Basketbol söyleşisine göre konuşmacı, Beşiktaş'ın basketbol takımı olarak Türkiye'de ve Avrupa'da neden daha yukarı çıkamadıklarını düşünüyor? Bir ya da iki cümleyle açıklayın.

[Okuma Metni]

━━━━

Geçen sene Beşiktaş’ın başında oldukça başarılı bir sezon geçirdiniz. İtalya’da farklı takımlarda ve Ülker’de görev aldıktan sonra BJK’deki göreviniz sizde bir heyecan yaratmış mıydı, yoksa BJK sizin için sadece bir basamak mı oldu?
Efes Pilsen taraftarları bir grup oluşturmaya çalışıyor ve maçları hep takip eden 30-40 kişiyi üç bin kişiye çıkarmayı hedefliyoruz. Ama Beşiktaş’ta 15 milyon taraftar var. Büyük camiada çalışmak büyük zevk ama tabi o camialar da size yeteri kadar değer verdikleri takdirde. Ben Beşiktaş’ta hep o coşkuyla çalıştım. Ben on milyonluk bir taraftar topluluğunu temsil ediyorum ve Türkiye’nin futboldan sonraki en önemli branşında, hem Avrupa’da, hem Türkiye’de en yukarılara taşımaya çalışıyordum. Hep o coşkunun da arkamda olacağını düşünüyordum. Ama böyle olmadı maalesef. Evet zaman zaman o salon doldu ama beklediğim desteği Beşiktaş camiasından basketbol takımı olarak tam alamadık. Zaten alsaydık hem Türkiye’de, hem Avrupa’da çok daha yukarı çıkardık. Geçen sene Avrupa’nın en çok maç kazanan 2-3 takımından biriydik. Ama sonuçta son saniye basketiyle ULEB Cup’ta çeyrek finalde kaybettik. Türkiye ligini birinci bitirdik ama playoff’ta dezavantajlı başladığımız bir Telekom serisinde Ankara’da maç kazanamadık ve kaybettik. Ama sezon boyunca da çok ciddi sıkıntılar yaşadık. Bunu Beşiktaşlılar zaten çok yakından biliyor. Bunu mutlaka Fenerbahçe ve Galatasaray’da çalışanlar da yaşıyordur. Ama bu tip kulüplerde çalıştığınız zaman çok büyük bir ilgiyle karşılaşıyorsunuz. Ben Siena’da Avrupa şampiyonu oldum, Efes’te Final Four oynadım, Ülker’i, Bologna’yı çalıştırdım. Ama Beşiktaş’ı çalıştırırken sokakta gördüğüm ilgiyi hiçbir zaman görmedim. Bu da bir gerçek. Benzin alıyorsunuz, pompacı Beşiktaş’lı. Başarılıysanız takip ediyor ve “Hocam bu sene şampiyon olacak mıyız?” diyor. Bu tabi büyük bir sorumluluk. Ama kulübün de camianın da maddi anlamda destek vermesi gerekiyor size, yoksa bir şey olmuyor. Bu anlamda bir tek Fenerbahçe destek veriyor, o da zaten son üç senenin basketbolda Türkiye şampiyonu.
Beşiktaş’tan Efes Pilsen’e gelmek sizin için yuvaya dönüş anlamı mı taşıyor? Yoksa kişisel kariyerinize yeni bir başarı eklemek ve Efes Pilsen’i özlediği başarıya tekrar ulaştırmak mı?

━━━━

[Gösterilen Veriler]
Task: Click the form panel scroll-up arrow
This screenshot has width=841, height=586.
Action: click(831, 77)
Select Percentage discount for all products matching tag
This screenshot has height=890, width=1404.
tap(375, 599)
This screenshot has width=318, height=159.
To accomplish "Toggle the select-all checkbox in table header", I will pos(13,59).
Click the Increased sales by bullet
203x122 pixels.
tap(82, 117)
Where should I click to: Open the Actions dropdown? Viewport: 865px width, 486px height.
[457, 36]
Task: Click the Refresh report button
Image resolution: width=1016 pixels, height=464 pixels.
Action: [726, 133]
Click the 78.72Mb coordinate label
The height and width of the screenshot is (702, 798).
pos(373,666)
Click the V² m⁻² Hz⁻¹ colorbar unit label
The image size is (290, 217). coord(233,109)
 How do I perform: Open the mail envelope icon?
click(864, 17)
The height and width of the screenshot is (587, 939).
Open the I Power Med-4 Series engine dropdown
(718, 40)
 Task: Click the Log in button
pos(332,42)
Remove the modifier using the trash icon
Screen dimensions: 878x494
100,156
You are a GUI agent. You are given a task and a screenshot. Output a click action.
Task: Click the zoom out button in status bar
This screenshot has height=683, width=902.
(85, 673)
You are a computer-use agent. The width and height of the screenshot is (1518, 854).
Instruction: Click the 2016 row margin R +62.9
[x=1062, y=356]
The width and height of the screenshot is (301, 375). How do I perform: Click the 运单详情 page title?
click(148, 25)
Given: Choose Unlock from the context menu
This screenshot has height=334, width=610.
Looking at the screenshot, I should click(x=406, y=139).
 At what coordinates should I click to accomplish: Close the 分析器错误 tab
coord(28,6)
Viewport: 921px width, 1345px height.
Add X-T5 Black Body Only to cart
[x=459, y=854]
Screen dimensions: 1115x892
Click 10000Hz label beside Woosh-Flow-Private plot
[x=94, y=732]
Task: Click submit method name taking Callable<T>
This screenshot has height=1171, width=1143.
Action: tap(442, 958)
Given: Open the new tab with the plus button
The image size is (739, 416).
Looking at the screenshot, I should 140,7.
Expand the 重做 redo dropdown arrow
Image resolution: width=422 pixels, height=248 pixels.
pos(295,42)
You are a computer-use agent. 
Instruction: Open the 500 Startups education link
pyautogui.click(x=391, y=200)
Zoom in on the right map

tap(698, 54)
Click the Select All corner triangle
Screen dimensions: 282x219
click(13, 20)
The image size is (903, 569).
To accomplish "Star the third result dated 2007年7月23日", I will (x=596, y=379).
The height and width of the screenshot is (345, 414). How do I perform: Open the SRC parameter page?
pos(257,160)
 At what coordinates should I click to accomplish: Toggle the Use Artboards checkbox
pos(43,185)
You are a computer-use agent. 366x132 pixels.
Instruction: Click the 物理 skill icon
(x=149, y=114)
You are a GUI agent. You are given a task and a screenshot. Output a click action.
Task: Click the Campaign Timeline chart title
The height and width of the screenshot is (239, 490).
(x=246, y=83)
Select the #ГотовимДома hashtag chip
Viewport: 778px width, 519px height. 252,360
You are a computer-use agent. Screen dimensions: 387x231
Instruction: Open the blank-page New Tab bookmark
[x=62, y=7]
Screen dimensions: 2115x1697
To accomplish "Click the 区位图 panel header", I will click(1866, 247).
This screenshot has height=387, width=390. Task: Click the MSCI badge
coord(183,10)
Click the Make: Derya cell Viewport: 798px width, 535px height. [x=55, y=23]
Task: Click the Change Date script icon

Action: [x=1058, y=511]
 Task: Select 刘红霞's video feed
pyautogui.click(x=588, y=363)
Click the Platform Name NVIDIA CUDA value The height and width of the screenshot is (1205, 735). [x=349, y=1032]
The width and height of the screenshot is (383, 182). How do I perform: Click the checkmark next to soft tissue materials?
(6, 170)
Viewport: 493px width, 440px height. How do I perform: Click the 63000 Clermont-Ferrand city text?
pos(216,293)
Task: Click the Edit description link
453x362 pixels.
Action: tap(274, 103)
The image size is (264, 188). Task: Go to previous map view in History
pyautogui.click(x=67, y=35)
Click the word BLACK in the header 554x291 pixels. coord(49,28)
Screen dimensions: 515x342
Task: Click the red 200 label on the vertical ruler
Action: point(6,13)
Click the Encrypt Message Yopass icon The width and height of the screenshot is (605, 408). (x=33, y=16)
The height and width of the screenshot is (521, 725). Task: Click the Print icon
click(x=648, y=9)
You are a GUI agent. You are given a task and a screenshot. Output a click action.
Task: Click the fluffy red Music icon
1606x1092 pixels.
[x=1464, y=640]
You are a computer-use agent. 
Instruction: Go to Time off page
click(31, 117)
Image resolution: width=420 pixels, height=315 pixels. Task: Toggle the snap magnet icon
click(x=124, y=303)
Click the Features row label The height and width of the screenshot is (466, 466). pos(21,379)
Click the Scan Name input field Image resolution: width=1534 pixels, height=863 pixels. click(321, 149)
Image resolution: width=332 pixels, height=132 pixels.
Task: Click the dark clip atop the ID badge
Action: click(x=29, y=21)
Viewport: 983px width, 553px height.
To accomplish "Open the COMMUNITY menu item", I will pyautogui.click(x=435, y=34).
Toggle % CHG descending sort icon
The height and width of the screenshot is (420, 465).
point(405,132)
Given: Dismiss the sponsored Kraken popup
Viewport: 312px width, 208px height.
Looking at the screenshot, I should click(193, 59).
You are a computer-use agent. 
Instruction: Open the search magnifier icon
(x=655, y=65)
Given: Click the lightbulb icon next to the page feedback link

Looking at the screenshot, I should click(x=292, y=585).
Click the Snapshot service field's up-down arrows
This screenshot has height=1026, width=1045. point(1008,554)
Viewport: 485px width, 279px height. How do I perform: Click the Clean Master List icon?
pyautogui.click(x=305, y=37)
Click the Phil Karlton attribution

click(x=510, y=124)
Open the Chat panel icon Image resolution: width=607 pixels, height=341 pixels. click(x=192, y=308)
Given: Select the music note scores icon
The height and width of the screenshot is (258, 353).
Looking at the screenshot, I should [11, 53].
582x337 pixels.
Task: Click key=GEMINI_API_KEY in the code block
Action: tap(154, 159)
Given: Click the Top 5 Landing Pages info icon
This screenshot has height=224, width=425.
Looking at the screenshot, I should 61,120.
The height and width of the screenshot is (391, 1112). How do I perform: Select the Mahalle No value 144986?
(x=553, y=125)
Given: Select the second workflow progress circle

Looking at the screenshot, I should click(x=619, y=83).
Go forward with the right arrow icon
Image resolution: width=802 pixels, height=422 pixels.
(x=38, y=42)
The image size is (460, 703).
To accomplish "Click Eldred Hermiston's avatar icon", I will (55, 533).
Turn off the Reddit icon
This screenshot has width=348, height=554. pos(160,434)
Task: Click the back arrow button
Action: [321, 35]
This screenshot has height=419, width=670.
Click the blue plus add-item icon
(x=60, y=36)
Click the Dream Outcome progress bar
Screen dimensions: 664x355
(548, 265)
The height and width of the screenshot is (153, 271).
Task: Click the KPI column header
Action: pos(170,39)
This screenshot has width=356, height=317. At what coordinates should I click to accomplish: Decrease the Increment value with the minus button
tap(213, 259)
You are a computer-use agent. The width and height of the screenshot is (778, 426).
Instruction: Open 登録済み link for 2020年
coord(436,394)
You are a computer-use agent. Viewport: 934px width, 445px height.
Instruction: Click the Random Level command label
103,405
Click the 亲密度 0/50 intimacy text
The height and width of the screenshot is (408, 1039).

━━━━

[Sorunun Çözümü] Konuşmacı, beklediği desteği basketbol takımı olarak Beşiktaş camiasından tam alamadıklarını söylüyor. Bu desteği alsalardı hem Türkiye'de hem Avrupa'da çok daha yukarı çıkacaklarını düşünüyor.